This brainless, sinister, clownish thing called Trumpism
Mona Charen, a conservative who writes for National Review, got boos at CPAC for saying conservatives shouldn’t be pro-sexual harassment. She doesn’t consider Trump a good representative of conservatism.
What happened to me at CPAC is the perfect illustration of the collective experience of a whole swath of conservatives since Donald Trump became the Republican nominee. We built and organized this party — but now we’re made to feel like interlopers.
I was surprised that I was even asked to speak at CPAC. My views on Trump, Roy Moore and Steve Bannon are no secret. I knew the crowd would be hostile, and so I was tempted to pass.
But too many of us have given up the fight. We’ve let disgust and dismay lead us to withdraw while bad actors take control of the direction of our movement. I know how encouraged I feel whenever someone simply states the truth, and so I decided to accept CPAC’s invitation.
It’s somewhat, or maybe entirely, like the way a lot of us feel about activist atheism. It’s mostly a hostile crowd now, so we stay away.
(Funny coincidence that both rifts have to do with attitudes to women.)
Like the Republican Party, CPAC has become heavily Trumpified. Last year, they invited alt-right provocateur Milo Yiannopoulos (and withdrew the invitation only after lewd tapes surfaced). This year, in addition to the president and vice president, CPAC invited Marion Maréchal-Le Pen, granddaughter of Jean-Marie Le Pen and niece of National Front leader Marine Le Pen.

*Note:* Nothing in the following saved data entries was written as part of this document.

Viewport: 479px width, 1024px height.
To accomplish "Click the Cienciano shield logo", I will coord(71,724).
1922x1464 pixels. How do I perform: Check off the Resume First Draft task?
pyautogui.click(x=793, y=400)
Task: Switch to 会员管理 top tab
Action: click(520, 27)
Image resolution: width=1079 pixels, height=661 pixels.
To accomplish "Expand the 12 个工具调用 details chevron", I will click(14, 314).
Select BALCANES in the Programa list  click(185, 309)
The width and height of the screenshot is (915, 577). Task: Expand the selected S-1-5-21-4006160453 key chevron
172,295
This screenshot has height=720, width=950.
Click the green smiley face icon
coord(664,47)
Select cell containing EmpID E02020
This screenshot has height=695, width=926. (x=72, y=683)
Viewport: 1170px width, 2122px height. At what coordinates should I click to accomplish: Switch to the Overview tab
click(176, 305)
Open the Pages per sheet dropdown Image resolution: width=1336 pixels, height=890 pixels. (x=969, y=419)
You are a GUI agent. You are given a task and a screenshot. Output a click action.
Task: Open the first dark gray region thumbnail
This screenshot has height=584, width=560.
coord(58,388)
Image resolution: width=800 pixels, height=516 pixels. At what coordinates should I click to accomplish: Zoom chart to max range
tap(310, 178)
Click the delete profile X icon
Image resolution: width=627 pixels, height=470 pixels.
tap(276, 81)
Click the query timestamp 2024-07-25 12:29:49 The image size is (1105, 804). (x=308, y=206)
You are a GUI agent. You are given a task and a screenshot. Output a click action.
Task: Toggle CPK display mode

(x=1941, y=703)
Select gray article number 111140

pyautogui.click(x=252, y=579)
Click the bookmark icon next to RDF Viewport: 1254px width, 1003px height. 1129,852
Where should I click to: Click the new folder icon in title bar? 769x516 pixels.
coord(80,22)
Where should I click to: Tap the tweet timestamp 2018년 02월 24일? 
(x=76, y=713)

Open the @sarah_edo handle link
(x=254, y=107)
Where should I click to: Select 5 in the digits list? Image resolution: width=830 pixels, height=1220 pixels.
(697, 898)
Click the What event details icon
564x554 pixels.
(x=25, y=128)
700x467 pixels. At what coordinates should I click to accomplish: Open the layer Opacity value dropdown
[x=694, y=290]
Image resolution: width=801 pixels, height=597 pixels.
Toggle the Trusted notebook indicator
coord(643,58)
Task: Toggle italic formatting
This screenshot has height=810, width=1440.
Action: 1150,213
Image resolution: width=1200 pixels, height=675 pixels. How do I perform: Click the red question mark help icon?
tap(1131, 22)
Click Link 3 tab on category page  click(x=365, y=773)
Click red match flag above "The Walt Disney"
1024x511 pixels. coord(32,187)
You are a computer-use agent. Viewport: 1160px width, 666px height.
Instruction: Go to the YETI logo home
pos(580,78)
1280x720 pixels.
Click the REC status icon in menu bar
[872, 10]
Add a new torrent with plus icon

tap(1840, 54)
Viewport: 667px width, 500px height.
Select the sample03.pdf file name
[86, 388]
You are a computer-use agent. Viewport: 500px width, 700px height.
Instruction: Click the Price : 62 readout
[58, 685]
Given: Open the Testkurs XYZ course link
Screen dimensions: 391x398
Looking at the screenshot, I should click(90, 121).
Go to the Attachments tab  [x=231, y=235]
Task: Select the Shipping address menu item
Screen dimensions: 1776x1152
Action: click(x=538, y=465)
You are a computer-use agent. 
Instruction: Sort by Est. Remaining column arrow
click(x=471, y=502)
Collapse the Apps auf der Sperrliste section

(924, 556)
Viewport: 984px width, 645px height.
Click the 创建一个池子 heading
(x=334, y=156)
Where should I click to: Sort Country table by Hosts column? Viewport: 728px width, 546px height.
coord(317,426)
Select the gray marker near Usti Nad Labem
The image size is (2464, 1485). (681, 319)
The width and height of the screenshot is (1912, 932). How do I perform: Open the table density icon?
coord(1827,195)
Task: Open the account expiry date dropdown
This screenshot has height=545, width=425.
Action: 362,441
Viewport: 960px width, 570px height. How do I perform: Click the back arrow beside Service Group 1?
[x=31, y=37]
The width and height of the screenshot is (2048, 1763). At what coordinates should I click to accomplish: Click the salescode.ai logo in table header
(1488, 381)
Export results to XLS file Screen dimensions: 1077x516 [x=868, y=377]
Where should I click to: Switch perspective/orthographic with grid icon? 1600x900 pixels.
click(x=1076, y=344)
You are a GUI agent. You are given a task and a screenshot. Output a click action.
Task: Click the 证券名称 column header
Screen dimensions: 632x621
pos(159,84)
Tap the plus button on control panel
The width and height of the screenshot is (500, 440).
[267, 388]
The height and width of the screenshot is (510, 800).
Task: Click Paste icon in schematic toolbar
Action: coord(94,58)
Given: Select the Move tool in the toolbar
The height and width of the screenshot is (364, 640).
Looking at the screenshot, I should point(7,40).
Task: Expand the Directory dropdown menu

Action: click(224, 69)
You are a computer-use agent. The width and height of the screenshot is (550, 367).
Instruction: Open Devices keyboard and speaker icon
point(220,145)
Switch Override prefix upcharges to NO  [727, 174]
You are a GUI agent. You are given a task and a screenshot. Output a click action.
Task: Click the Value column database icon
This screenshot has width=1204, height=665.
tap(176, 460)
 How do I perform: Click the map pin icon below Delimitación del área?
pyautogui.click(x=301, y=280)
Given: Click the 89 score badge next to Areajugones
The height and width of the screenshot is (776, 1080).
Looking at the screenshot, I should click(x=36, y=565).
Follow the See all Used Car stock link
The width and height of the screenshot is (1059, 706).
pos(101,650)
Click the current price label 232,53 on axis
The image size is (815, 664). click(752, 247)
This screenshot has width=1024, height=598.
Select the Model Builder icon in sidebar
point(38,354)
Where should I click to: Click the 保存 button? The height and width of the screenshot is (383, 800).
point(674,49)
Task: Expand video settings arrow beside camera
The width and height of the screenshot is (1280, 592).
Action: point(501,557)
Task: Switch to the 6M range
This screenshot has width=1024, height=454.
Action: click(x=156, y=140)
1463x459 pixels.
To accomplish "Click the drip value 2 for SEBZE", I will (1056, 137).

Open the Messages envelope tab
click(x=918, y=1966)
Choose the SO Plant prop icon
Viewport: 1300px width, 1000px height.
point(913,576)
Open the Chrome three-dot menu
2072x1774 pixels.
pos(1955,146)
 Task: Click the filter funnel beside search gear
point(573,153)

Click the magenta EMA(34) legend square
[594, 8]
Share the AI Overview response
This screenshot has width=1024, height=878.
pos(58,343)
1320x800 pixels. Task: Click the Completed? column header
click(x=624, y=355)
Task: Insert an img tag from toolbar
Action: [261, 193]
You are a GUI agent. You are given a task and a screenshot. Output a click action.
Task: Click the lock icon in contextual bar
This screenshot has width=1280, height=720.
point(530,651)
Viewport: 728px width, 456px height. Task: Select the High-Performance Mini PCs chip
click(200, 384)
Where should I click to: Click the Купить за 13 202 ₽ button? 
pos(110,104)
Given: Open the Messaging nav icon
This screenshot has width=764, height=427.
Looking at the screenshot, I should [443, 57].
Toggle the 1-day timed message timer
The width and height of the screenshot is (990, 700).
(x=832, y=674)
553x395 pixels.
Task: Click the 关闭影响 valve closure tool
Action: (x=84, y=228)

Matt Schlapp, CPAC’s chairman, described her as a “classical liberal” on Twitter. This is utter nonsense. Ms. Maréchal-Le Pen is a member of the National Front party, and far from distancing herself from her Holocaust-denying, anti-Semitic and racist grandfather, she has offered him a more full-throated endorsement than her aunt has. “I am the political heir of Jean-Marie Le Pen,” Maréchal-Le Pen told the Washington Post last year. “He was a visionary. He was right about a lot of things.”
This isn’t conservatives a little too keen on the flat tax, she says, it’s blood and soil nationalism.
While there were reasonable, mainstream Republican speakers at CPAC, the lineup also featured demagogues like Sheriff David Clarke Jr. While he oversaw the Milwaukee County jail, one pregnant prisoner was repeatedly raped, and several prisoners died in the space of just six months. One was a mentally ill man who was denied water for seven days. No matter. The sheriff was cheered by the CPAC crowd.
Yayyyyyy sadism! Yayyyyyyy assaulting women! Yayyyyyyy overt racism!
That’s not conservatism, it’s just brutalism.
Her panel was about #MeToo. She was asked a question about “feminist hypocrisy.”
Ask me that at a cocktail party and I will talk your ear off about how the very people who had lectured us about the utter venality of workplace sexual harassment throughout the 1980s became suddenly quiescent when the malefactor was Bill Clinton.
But this time, and particularly in front of this crowd, it felt far more urgent to point out the hypocrisy of our side. How can conservative women hope to have any credibility on the subject of sexual harassment or relations between the sexes when they excuse the behavior of President Trump? And how can we participate in any conversation about sexual ethics when the Republican president and the Republican Party backed a man credibly accused of child molestation for the United States Senate?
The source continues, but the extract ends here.